Schon vor Weltkrieg Nummer eins grub man Röhren durch zwei Anhöhen des Ahrgebirges. Es war die Zeit des Wettrüstens, der kaiserlichen Arroganz, des Denkens, man könne erst den Erzfeind Frankreich - daher der Eisenbahntunnel bei Ahrweiler gen Westen - und dann Russland bezwingen. Schlieffen hieß der Stratege, der sich für das Projekt in der Weinregion stark machte. Der Krieg kam vor Beendigung des Großprojektes, später wurden hier Champignons gezüchtet, in der Nazidiktatur ließ das Regime unter Tage die "Wunderwaffe" V2 zusammenschrauben. Von Zwangsarbeitern aus dem KZ, an die heute eine Metallplatte am Bunkereingang erinnert. Springen wir weiter, zum Gegenüber von NATO und Warschauer Pakt, zum Regierungsbunker. 20 Tonnen wiegen die Tore von MAN, die sich im Fall einer Atom-Konfrontation mit der Sowjetunion und ihren Satelliten hinter 3.000 Auserwählten geschlossen hätten. Der Rundgang durch die Dokumentationsstätte die Geschichtsfreunde aus Siegburg frösteln, erinnerte die Herren zum Teil an eigene Bundeswehrerlebnisse: Dekontaminationsduschen, prähistorische Fernschreiber, ein fußpedalbetriebener Zahnarztbohrer.

Alle zwei Jahre übte die NATO die Ernstsituation, die nie eintraf. Sogar ein "Ü-Bundeskanzler" war bei den Manövern dabei, ein Übungsbundeskanzler. Die Frauen der Funktionsträger hätten im Falle X keinen Zutritt gehabt, was bei Präsidentengattin Eva Köhler, die dies bei der Einweihung des Museums 2008 erfuhr, zu einem ganz schmalen Mündchen führte. Bunkerführerin Iris Söller-Münch machte ihre Sache exzellent. Sie geizte nicht mit humoristischen Details in der klaustrophobischen Enge, erwähnte zur Erheiterung den Chor, den einst die Techniker bildeten. Die "Bunkerlerchen" waren Deutschlands geheimster Gesangverein. Top Secret war alles, was im Wald neben den Weinbergen geschah.

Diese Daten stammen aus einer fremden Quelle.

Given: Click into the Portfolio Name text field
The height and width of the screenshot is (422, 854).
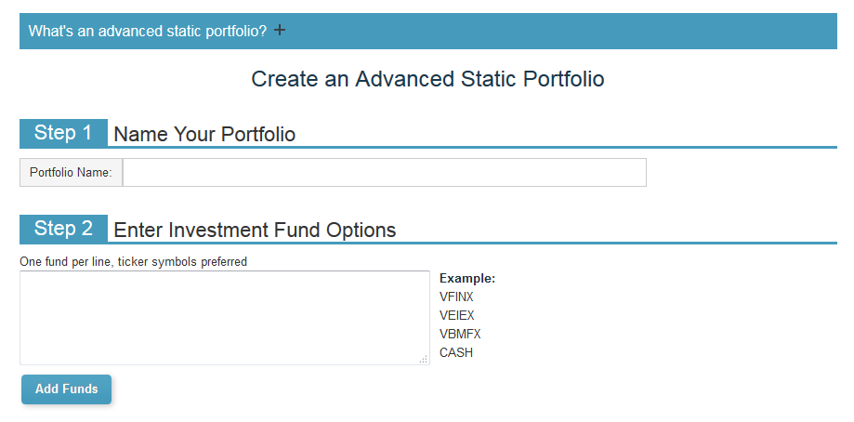Looking at the screenshot, I should tap(385, 173).
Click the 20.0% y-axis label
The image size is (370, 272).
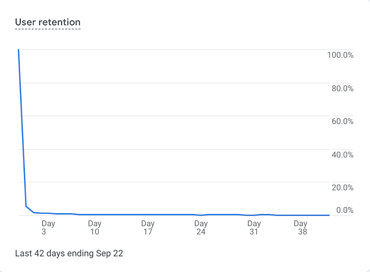342,188
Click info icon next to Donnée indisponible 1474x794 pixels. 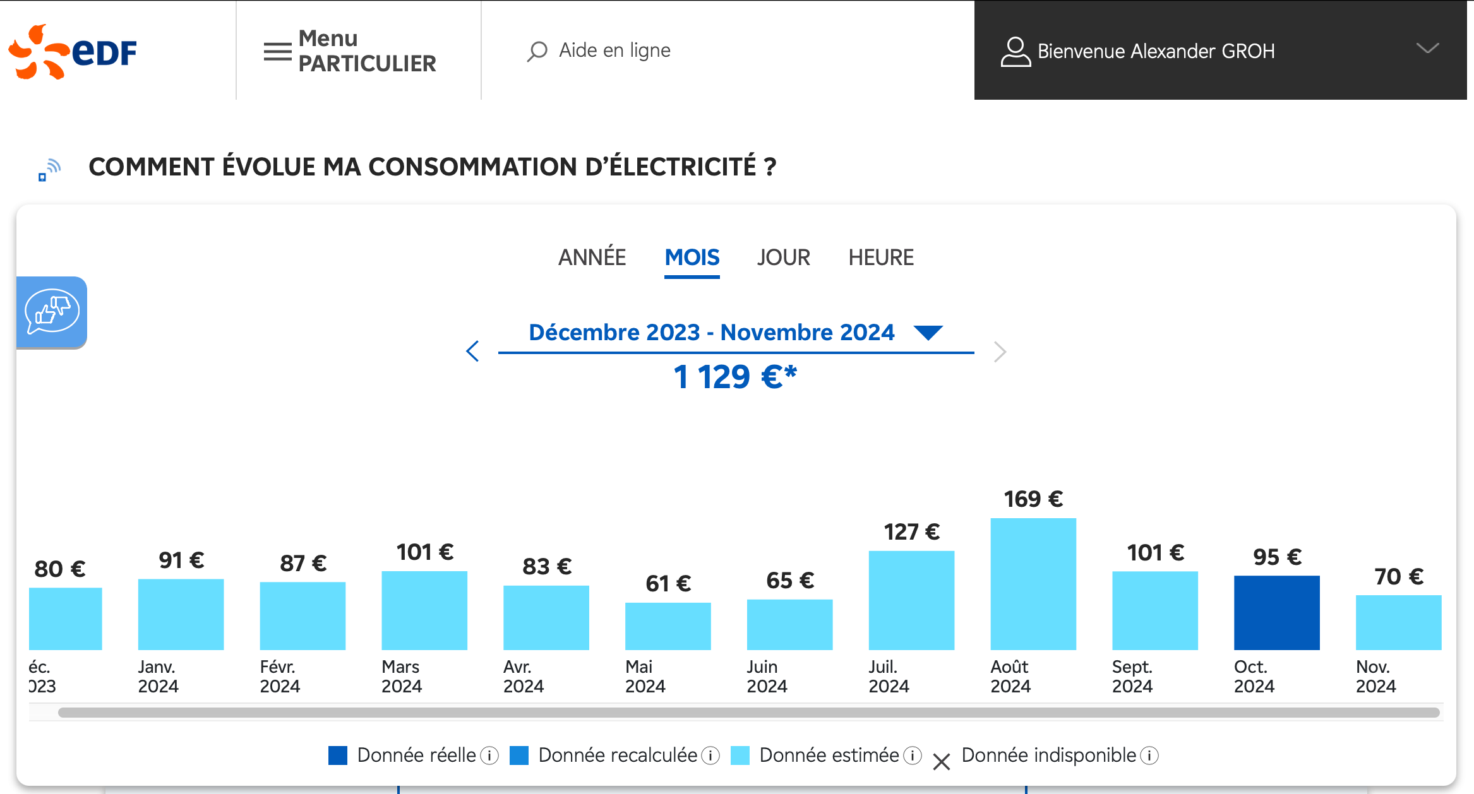tap(1150, 755)
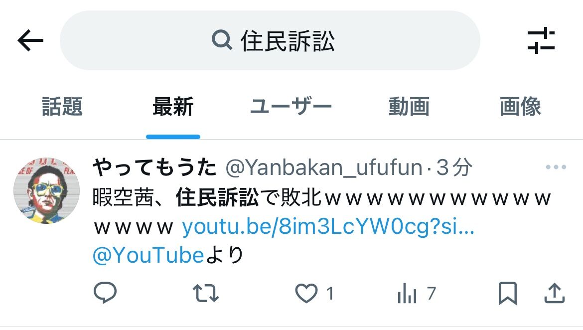Select the 最新 tab
583x330 pixels.
[x=173, y=107]
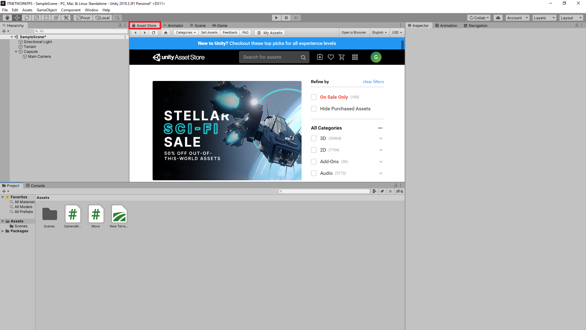Click the My Assets button

[270, 33]
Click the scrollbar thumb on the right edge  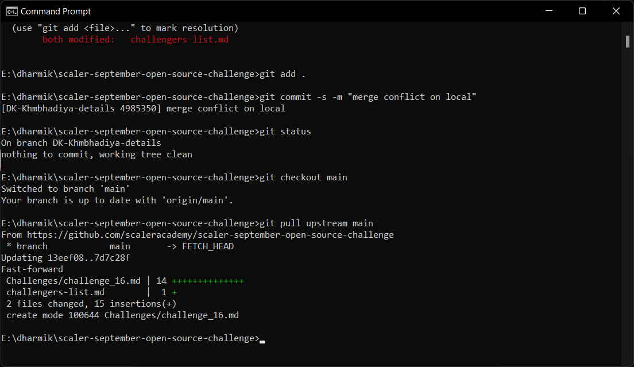click(x=627, y=41)
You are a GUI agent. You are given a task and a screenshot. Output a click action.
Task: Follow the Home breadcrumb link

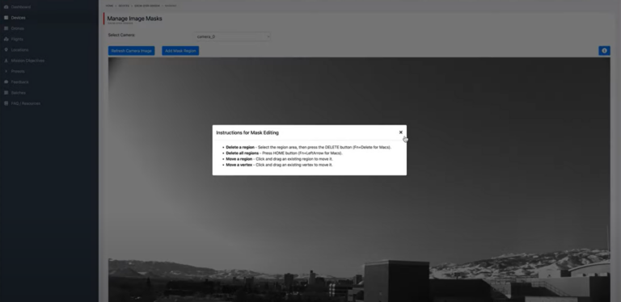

So wollten es die Dienstanweisungen. Die Realität sah freilich anders aus. Im Ahrtal wusste jeder Bescheid. Die noch besser Informierten saßen in Ost-Berlin. DDR-Spione umkreisten die Anlage im lieblichen Rheinland des Klassenfeindes dauerhaft. Stasiunterlagen halfen später sogar bei der Einrichtung der Dokumentationsstätte, die übrigens nur ein Prozent des einstigen Tunnelsystems umfasst. Den Rest demontierte der Bund ab den späten 1990ern.